Reading text:
------------
Archive for the ‘5/3/1’ Category

Training Log

Another successful Deadlift Day!

Yesterday, I approached my workout with some trepidation.  My workouts all week had been GREAT, and I was starting to feel a little bit of the wear and tear.  I was worried that my  hard work all week would negatively effect my important Thursday ritual.  Deadlifting isn’t my favorite exercise (Squats are), but I’ve learned to love them – especially after my gym got bars with a smaller diameter and bumper plates.  Suddenly, my stubby little fingers can reach all the way around the bar and my range of motion is much more realistic.  My numbers have been improving steadily since I’ve been working with the progressions in 5/3/1 and, even more so, since I have had those other little boosts.  Yesterday’s workout:

Deadlift:

3 @ 100#

3 @ 115#

15 @ 130#

 

Hip Thrusts:

2 sets of 15 @ 45#

 

Single-leg Romanian Deadlift:

2 sets of 8 @ 16kg

 

Normally, I can hit 8-10 reps on my last heavy set – but FIFTEEN??  I was so excited (still am!).  Also, you may have noticed, but I decided to cut my accessory work since I had such a productive session in my main lift and was feeling so exhausted.  All in all, though, a successful day!
------------
Supplied information:

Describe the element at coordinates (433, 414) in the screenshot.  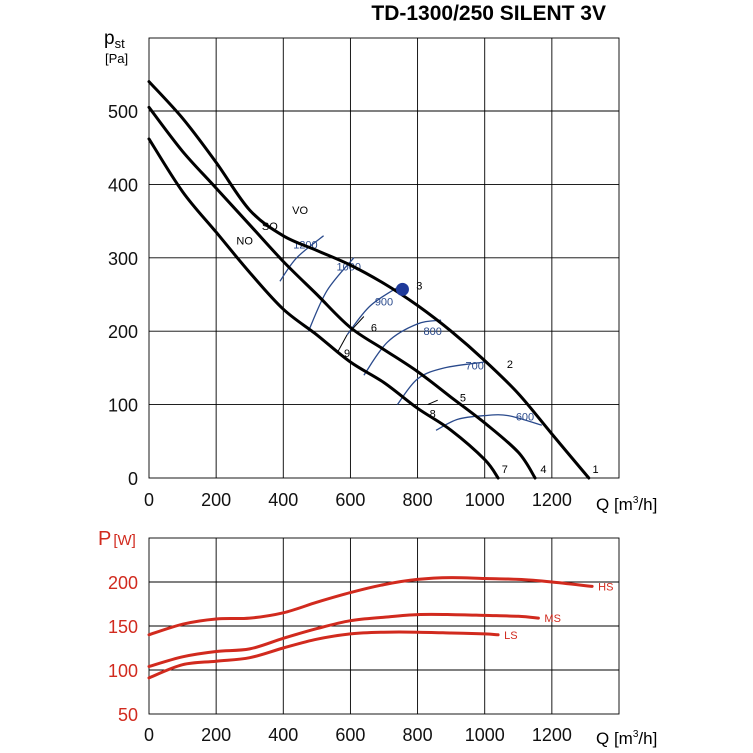
I see `operating-point-label: 8` at that location.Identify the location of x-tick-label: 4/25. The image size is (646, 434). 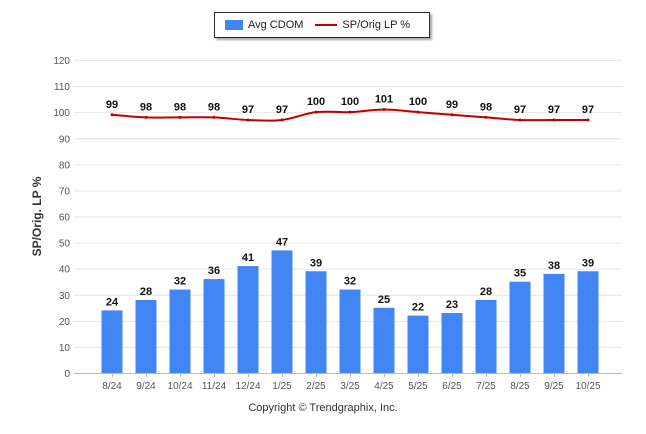
(384, 386).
------------
Problem to work on:
Reproduce the portion of the deadlift training log that opens with the words "Normally, I can" and closes with "a successful day!", keeping every word and mark unchanged.

Output below:
Normally, I can hit 8-10 reps on my last heavy set – but FIFTEEN??  I was so excited (still am!).  Also, you may have noticed, but I decided to cut my accessory work since I had such a productive session in my main lift and was feeling so exhausted.  All in all, though, a successful day!